Baru dikemudian hari mereka tahu kalau, saudara-saudaranya yang tertangkap di Dili menitipkan pesan kepada sang Koramil agar menyelamatkan keluarga sang ayah, karena mereka bukan komunis.

Dalam tahun itu juga, sang Koramil pun mengajak ayah Samuel membangun gereja. Gereja pun berkembang pesat. Banyak orang datang untuk memberi diri dibaptis. Karena ketakutan dituduh komunis, banyaknya orang yang datang memberi diri untuk dibaptis.

Samuel mengingat dalam sebuah peristiwa pembaptisan, dua orang pendeta militer membaptis orang sampai jam tiga pagi. Sayang kakak dari sang ayah dan beberapa orang menolak berpindah agama demi prinsip.
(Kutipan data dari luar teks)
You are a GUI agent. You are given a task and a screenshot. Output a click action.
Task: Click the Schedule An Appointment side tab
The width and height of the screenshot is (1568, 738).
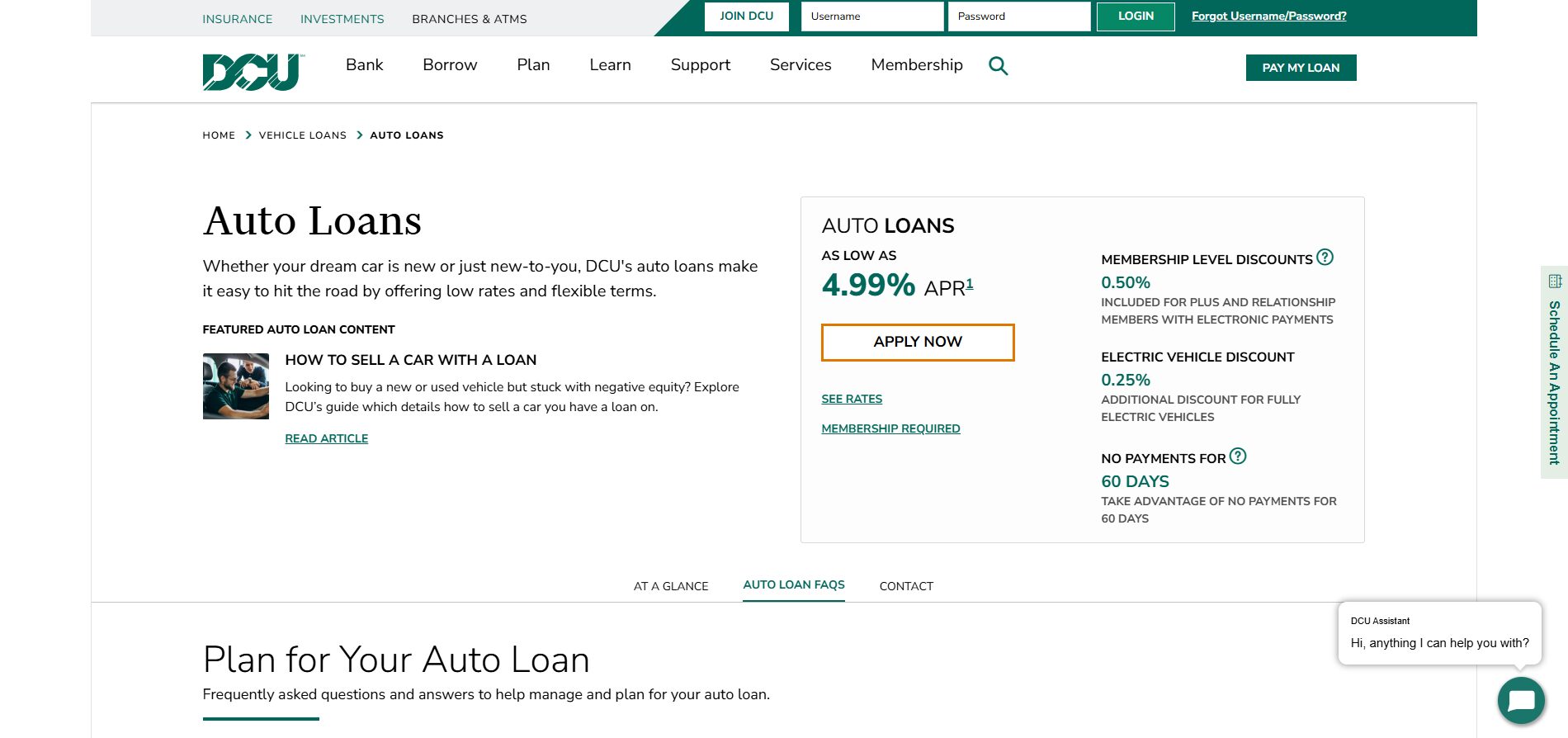[1554, 372]
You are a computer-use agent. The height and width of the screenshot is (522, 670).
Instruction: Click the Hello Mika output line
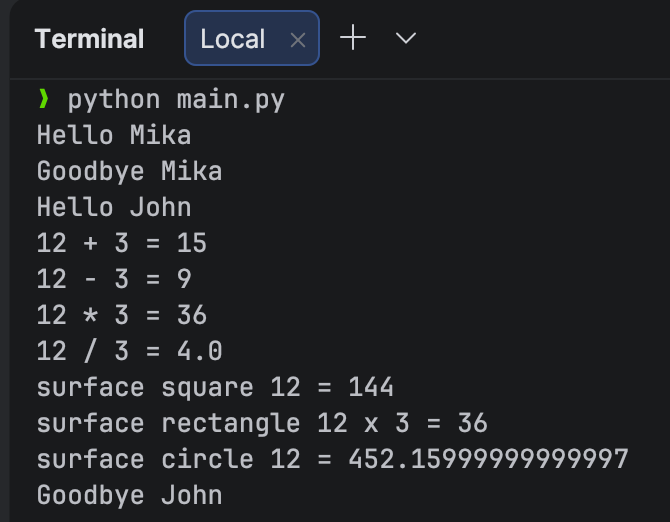click(x=113, y=135)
Mereka dibunuh oleh karenanya. Dari sinilah asal-usul berkembangnya jemaat protestan di Same, Manufahi.

Namun derita keluarga ini tak jua berakhir. Ada banyak alasan mengapa mereka dimusuhi dan dianiaya: Pemimpin Fretilin, protestan.

Ia ingat bagimana ia dan kakaknya Daniel harus bersembunyi di semak-semak setiap jam istirahat sekolah, karena anak-anak lain akan memukuli mereka, mengangkat mereka dan membuang di lumpur.

Di kala bel jam istirahat akan dibunyikan, ia sudah harus dekat-dekat pintu kelas, memastikan dapat cepat-cepat melarikan diri ke semak-semak. Ia hanya kembali kalau lonceng tanda jam istirahat berakhir. Hanya di kelas ia sedikit merasa aman.

Jangan harap di luar kelas para guru bisa membantu, karena merekapun menanggap anak-anak ini adalah anak-anak GPK yang “wajib” dianiaya. Karena tak kuat menahan aniaya, Daniel sang kakak, memutuskan untuk pindah ke Dili setelah menamatkan SD.

Sang ayahpun berkali-kali ingin dibunuh. “Tapi entah mengapa pertolongan Tuhan selalu luar biasa” ujar Samuel.

Sekali waktu seorang hansip yang terkenal berdarah dingin, diperintahkan menangkap sang ayah. Ternyata, tanpa diketahui pemberi perintah, sang hansip ini adalah anak baptis (God son) dari sang ayah. Si Hansip datang mendahului pasukan algojo pengeksekusi, memberitahukan rencana jahat itu.
“Bapa, saya diperintahkan menangkap bapa untuk dibunuh, saya menerima perintah itu dengan maksud saya bisa memberitahu bapak untuk menyelamatkan diri. Sekarang juga bapa meninggalkan rumah ini” kata sang anak baptis kepada sang bapa baptis itu.

Di lain kesempatan yang diperintahkan justru adalah anak angkat sang ayah. Ia juga menjalankan trik serupa untuk meloloskan sang ayah angkat.

Jam menunjukkan pukul 6.20 ketika pelangi senja menyapu langit di atas Dili. Perjanjian perdamaian itu masih ada untuk anak-anak Timor Leste. Masa lalu memang tak selalu indah dikenang. Terlalu sakit untuk dikenang, terlalu berharga untuk dilupakan.
Namun jika anak-anak kita masih bisa berlari bebas dibawah rintik hujan, itu bukti bahwa harapan masa depan selalu ada. Ia menanti dengan damai. Pelangi setelah usai rinai gerimis membuat perasaanku sendu, sesendu rasa anak-anak Timor yang menderita ataupun mungkin mati selama invasi dan pendudukan negaraku tercinta Indonesia yang mukadimah UUD-nya tertulis: “bahwa sesungguhnya kemerdekaan itu ialah hak segala bangsa”. Entah berapa puluh tahun dan berapa ribu kali sebaris kata ini harus dibaca untuk bisa dimengerti.